▶ WHAT YOU SHOULD DO
Once you reach the line containing "Products (168, 25)" in the data below, restate each line word for word up to and including the one containing "October 2019 (1099, 1020)".
*** RECORDS SUPPLIED ***
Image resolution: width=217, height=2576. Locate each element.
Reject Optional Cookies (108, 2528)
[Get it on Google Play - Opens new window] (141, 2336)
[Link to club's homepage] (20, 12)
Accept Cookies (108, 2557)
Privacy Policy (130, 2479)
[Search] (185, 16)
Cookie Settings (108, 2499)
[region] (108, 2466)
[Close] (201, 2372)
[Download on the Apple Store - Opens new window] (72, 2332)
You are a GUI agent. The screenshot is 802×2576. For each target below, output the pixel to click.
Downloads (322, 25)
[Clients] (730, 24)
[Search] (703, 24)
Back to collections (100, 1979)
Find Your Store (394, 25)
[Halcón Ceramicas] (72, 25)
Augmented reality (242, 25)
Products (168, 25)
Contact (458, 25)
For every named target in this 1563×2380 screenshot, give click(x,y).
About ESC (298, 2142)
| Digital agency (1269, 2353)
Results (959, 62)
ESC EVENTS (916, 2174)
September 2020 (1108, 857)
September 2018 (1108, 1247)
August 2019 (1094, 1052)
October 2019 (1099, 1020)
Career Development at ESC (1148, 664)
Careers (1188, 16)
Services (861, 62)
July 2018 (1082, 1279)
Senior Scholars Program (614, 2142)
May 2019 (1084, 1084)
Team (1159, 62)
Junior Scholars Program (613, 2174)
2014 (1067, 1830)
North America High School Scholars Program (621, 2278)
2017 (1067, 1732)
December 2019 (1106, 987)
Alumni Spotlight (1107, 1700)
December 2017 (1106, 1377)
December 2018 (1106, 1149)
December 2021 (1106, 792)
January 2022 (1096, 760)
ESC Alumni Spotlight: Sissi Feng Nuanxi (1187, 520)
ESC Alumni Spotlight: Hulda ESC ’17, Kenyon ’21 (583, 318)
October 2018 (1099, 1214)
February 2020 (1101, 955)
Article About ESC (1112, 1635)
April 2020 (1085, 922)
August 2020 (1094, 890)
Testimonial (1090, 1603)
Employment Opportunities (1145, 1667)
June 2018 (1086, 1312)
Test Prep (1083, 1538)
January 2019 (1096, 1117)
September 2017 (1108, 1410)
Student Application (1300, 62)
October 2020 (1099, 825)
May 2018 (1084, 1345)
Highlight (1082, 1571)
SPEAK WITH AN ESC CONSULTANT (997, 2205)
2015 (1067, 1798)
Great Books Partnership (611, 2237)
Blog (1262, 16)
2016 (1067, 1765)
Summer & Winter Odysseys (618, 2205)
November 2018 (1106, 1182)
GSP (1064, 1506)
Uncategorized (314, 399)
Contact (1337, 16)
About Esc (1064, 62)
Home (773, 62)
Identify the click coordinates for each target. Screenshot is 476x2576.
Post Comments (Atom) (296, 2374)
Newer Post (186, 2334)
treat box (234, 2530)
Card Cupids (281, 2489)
***
▶ RESPONSE BOX
Products (168, 25)
Contact (458, 25)
For every named target in this 1563×2380 screenshot, give click(x,y).
About ESC (298, 2142)
| Digital agency (1269, 2353)
Results (959, 62)
ESC EVENTS (916, 2174)
September 2020 (1108, 857)
September 2018 (1108, 1247)
August 2019 (1094, 1052)
October 2019 (1099, 1020)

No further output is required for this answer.